This is a very early version of a second semester project. It is a physics simulation comprising of a deformable cloth object and rigid spheres. At the moment, the user can interact with the surrounding cube by rotating it in two axis, add and remove balls at any time and also record a try and replay it.

The physics are running a basic Euler integrator, with a very small time step though. The tessellation of the cloth is high, 20×30 vertices with one particle (point of mass) per vertex.

The collisions taking place are planes with particles and particles with particles. That being said, I must point out that all rigid bodies are treated as a single particle, while the cloth is, as expected, treated as multi-particle object. Hence a collision with the cloth is actually a collision between all its particles and the ‘other’ object. No optimizations so far.

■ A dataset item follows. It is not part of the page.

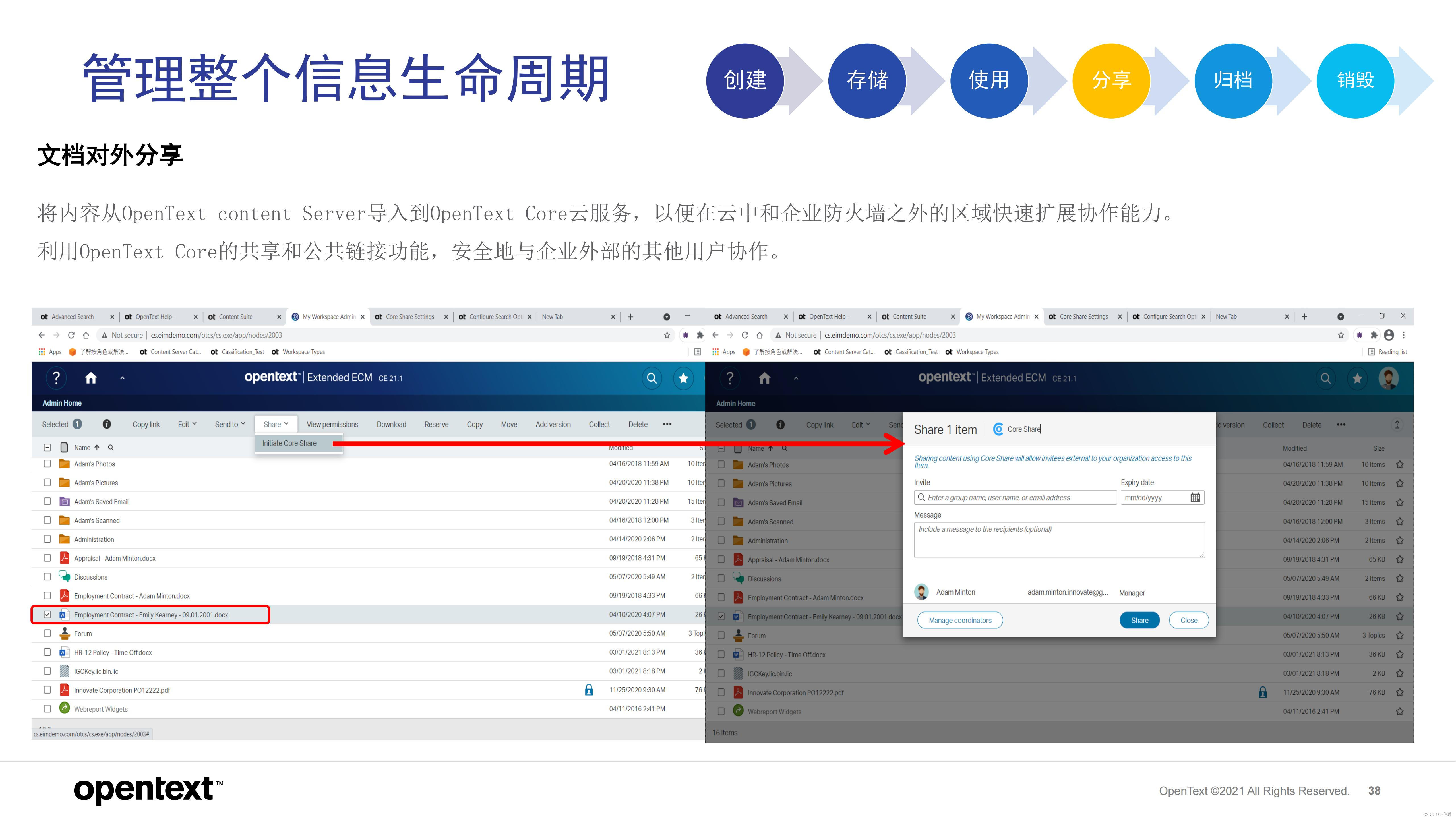Uncheck Employment Contract - Emily Kearney checkbox
The width and height of the screenshot is (1456, 819).
[47, 614]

The whole thing is running in a single thread at the moment and it is VERY CPU consuming, but I intend to apply serious optimizations. Right now I am developing on an Intel T7500, so I have room to spare.

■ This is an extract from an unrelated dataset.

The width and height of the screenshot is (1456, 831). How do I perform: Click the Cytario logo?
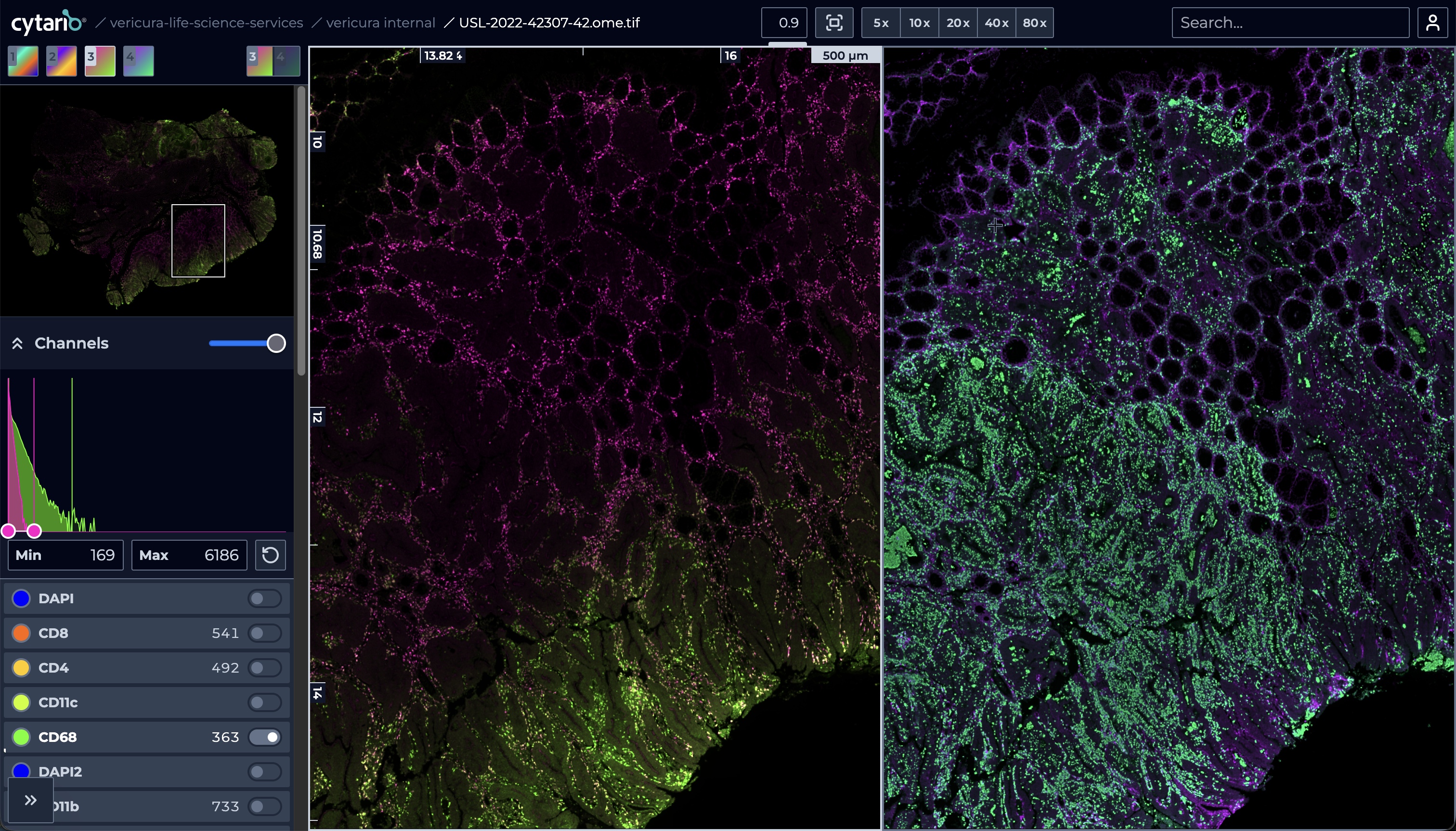pos(48,23)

The system is designed, once more, as component-based, although this time a lot better, far more decoupled and much better inter-component communication. The todos though are still many.

As a final product, the simulation will be two things: a multithreaded server and a multithreaded client. The physics for the server and all the clients will run on the server part and must communicate back to the clients with regular network programming!

Source code for the project is available here.

The executable version can be found here. There is no guarantee that is going to work, since it has not been tested in many systems and it does require a fairly new machine to run.